Andererseits gibt es auch ein Licht am Ende des Tunnels. Jetzt, da China wegen der Winterspiele in Peking im Rampenlicht steht, hat die internationale Gemeinschaft die Chance, den Druck zu erhöhen, was sogar zu einer Art Besuchsvereinbarung mit dem UN-Hochkommissar führen könnte. Andernfalls könnte sich der Vorwurf, dass die Austragung der Olympischen und Paralympischen Spiele in China nur dem Zweck des „Sportswashings“ dient, als begründet erweisen, ebenso wie die Annahme, dass die lukrativen Motive des IOC die lang gehegten olympischen Werte in den Schatten stellen. Der Begriff „Sportswashing“ bezieht sich auf die absichtliche Ablenkung von Menschenrechtsfragen und Korruptionsangelegenheiten durch die Ausrichtung großer oder prestigeträchtiger Sportereignisse mit dem Ziel, die Reputation des Veranstalterlandes auf globaler oder lokaler Ebene zu verbessern. Vereinfacht ausgedrückt: Es handelt sich um nichts anderes als eine raffinierte Form der Propaganda. Wenn die internationale Gemeinschaft nicht die Gunst der Stunde nutzt, um die Menschenrechte zu fördern und zu schützen, wird Peking 2022 als ein weiteres Beispiel für Sportswashing in die Geschichte eingehen, an dem wir alle teilgenommen haben. Und sollte das nicht schon beunruhigend genug sein, bleibt abzuwarten, was bis zum Ende der Spiele in Bezug auf die (Miss-)Achtung der Menschenrechte, einschließlich der Medienfreiheit und der angeblichen High-Tech-Überwachung, die insbesondere Gäste und Ausländer*innen betrifft, ans Licht kommen wird.

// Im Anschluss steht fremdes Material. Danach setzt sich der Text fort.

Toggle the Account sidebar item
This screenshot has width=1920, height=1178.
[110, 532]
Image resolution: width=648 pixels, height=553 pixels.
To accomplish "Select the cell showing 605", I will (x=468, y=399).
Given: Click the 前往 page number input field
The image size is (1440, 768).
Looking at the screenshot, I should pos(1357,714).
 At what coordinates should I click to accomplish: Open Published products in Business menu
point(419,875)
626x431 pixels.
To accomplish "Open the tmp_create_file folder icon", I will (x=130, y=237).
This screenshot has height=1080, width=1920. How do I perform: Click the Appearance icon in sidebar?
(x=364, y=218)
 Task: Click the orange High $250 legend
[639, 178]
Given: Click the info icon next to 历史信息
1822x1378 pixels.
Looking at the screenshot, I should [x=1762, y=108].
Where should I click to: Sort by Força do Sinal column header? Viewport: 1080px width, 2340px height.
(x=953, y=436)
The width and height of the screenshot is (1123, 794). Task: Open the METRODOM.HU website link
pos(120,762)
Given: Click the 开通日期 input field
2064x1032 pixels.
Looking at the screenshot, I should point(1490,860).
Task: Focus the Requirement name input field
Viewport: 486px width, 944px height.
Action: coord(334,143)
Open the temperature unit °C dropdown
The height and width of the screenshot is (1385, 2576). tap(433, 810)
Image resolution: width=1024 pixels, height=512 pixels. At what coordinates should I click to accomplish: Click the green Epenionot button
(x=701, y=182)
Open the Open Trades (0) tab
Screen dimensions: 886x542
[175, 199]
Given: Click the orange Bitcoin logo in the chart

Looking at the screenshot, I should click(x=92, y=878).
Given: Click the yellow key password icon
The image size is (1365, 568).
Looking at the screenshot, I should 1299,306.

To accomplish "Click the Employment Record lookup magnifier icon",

(Übersetzung aus dem Englischen von Franziska Wangler)

Ana Zdravković, LL.M., wurde 1993 in Belgrad geboren. Nach ihrem Bachelorstudium an der Juristischen Fakultät der Universität Belgrad, schloss sie ihr Masterstudium in „Internationales Recht und Menschenrechte“ an derselben Fakultät im Jahr 2017 mit Auszeichnung ab. Noch im selben Jahr begann sie ihr Promotionsstudium in „Internationalem Recht und Menschenrechte“ an ihrer Alma Mater. Sie nahm an verschiedenen nationalen und internationalen wissenschaftlichen Konferenzen teil, auf denen sie ihre Forschungsergebnisse und wissenschaftlichen Arbeiten vorstellte, die sich meist mit verschiedenen Themen des Völkerrechts und der Menschenrechte befassten. Derzeit forscht Frau Zdravokovic als Gastwissenschaftlerin im Rahmen ihres Promotionsstudiums am Ludwig Boltzmann Institut für Grund- und Menschenrechte (LBI-GMR) zum Thema „Absolute Human Rights“.